BACKSTREET BOOGIE BAND:
Southbound Freight (Platt & Knum Records 1981)
SIDE 1 : Please Louise - Your Piano - They Stav & They Stay - I've Got My Song - So Lonely .
SIDE 2 : Fat Man - Men With The Money -Baby It's Me - Southbound Freight .
MUSICIANS
Joe Rechel : Guitar, Vocals & Piano
Marc Auble: Guitar & Vocals
Al Slim : Bass & Vocals
Scott Gassen : Drums
Originally from Tucson Arizona, the Backstreet Boogie Band used to be presented in a pattern bass, drums and two guitars, held by Joe Rechel and Marc Auble, competing with each other and forming the backbone of the group for a decade. On the other hand, the Backstreet Boogie Band has changed its rhythm section several times. This “Boogie Band” prospecting as much in the Blues as in the Southern Rock pirated, during the middle of the Seventies until their separation in 1987, Arizona and the bordering states with great blows of covers drawn from the repertoire of ZZTop , Lynyrd Skynyrd, Allman Bros, enlivened by their own very seductive compositions for hearing. There are nine of them on their only vinyl album with a name that speaks "Southbound Freight", released in 1981, and sought after as the Grail where they combine a very energetic Boogie influenced by Southern Rock with a sound identity that is particular where lots of guitars soli take place, sometimes in harmony, demonstrated with mastery on "Please Louise" which opens side A.

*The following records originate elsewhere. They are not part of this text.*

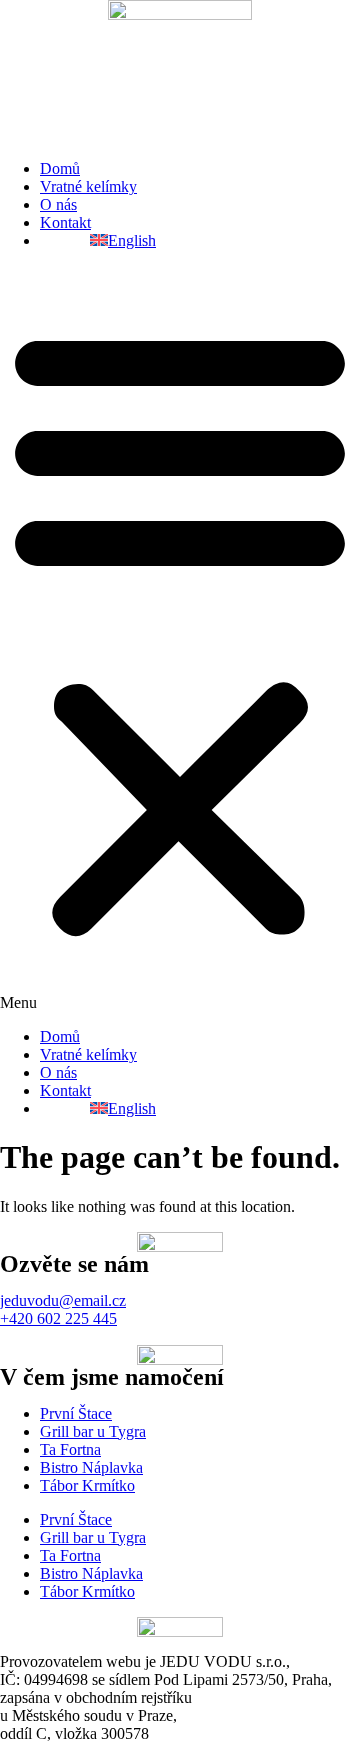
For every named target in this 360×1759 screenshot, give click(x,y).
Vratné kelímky (88, 186)
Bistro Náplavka (91, 1467)
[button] (180, 639)
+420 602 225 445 (58, 1318)
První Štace (76, 1413)
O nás (58, 204)
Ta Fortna (70, 1449)
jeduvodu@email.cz (63, 1300)
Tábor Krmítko (87, 1485)
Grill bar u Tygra (93, 1431)
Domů (60, 168)
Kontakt (65, 222)
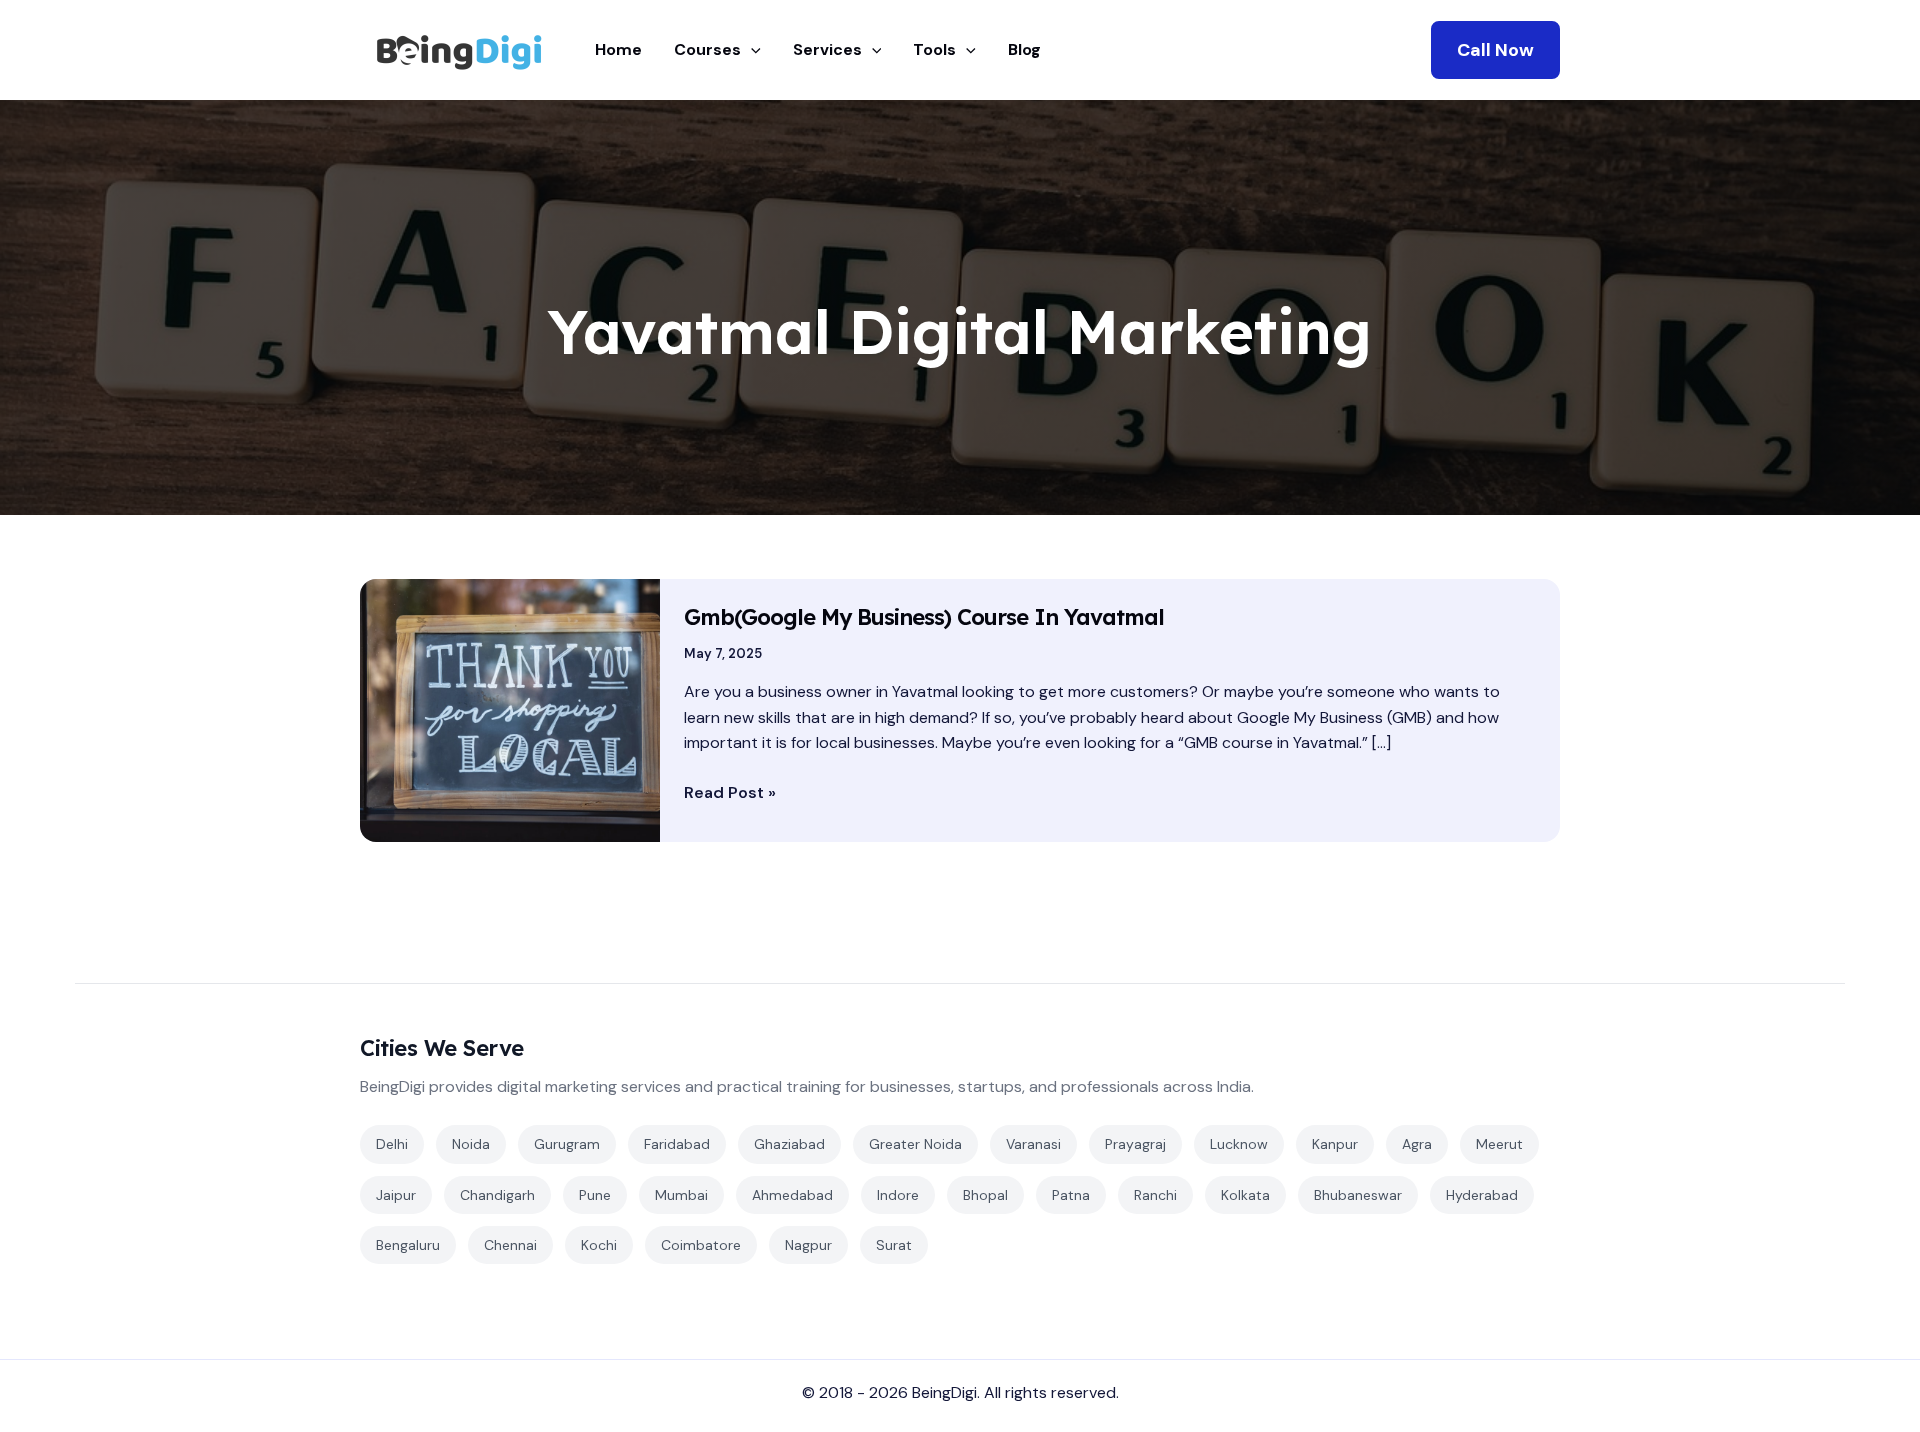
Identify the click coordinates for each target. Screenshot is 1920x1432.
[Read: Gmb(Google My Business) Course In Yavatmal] (510, 709)
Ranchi (1155, 1195)
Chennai (510, 1245)
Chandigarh (497, 1195)
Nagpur (808, 1245)
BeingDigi (944, 1392)
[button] (1495, 50)
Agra (1417, 1144)
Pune (595, 1195)
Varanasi (1033, 1144)
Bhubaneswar (1358, 1195)
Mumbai (681, 1195)
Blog (1024, 49)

This Boogie is spread over five bubbling minutes at will, with colorful variations, especially when the two swashbucklers trigger the harmonization of the guitars. After this torrid boogie, arrives "Your Piano" lighter, more aerial with delectable country folk blues licks to set off again in a rifled fashion on "They Stay & They Stay", with harmonizations to die for which remind the twin guitars work by brothers Pat and Billy Moss in Rebel Storm's "Stormin South". A more trailing rhythm is felt on "I've Got My Song" in a laid-back style close to JJ Cale with also a melodic frame which is eyeing on the Skynyrd side. All that smells good Southern Rock is set up on the long "So Lonely", title present for your lugholes on YouTube https://www.youtube.com/watch?v=QTb0OStvT20 where the two guitars pass the buck persuasively, variegated with a touch of “Southern Country Rock” close to the Marshall Tucker Band and the Outlaws.
Side B opens with "Fat Man". Good old bluesy Boogie-Rock that sounds blithely by the grace of a very slobbering slide that sounds wickedly all along and which gives it an Allman Bros. appeal. Then, something funny about the title "Men With The Money", because of its resemblance to "Paris New York" from BBH75 by Jacques Higelin. The following is combined in "Southern Boogie" with the well-built "Baby It's Me" as well as the shock track from the album "Southbound Freight", longitudinal album title which startslike a shot. Rapidos! It beats severely at the level of guitar duels where everything goes there to temper at the end in blues between ZZ TOP and Johnny Winter Rick Derringer era.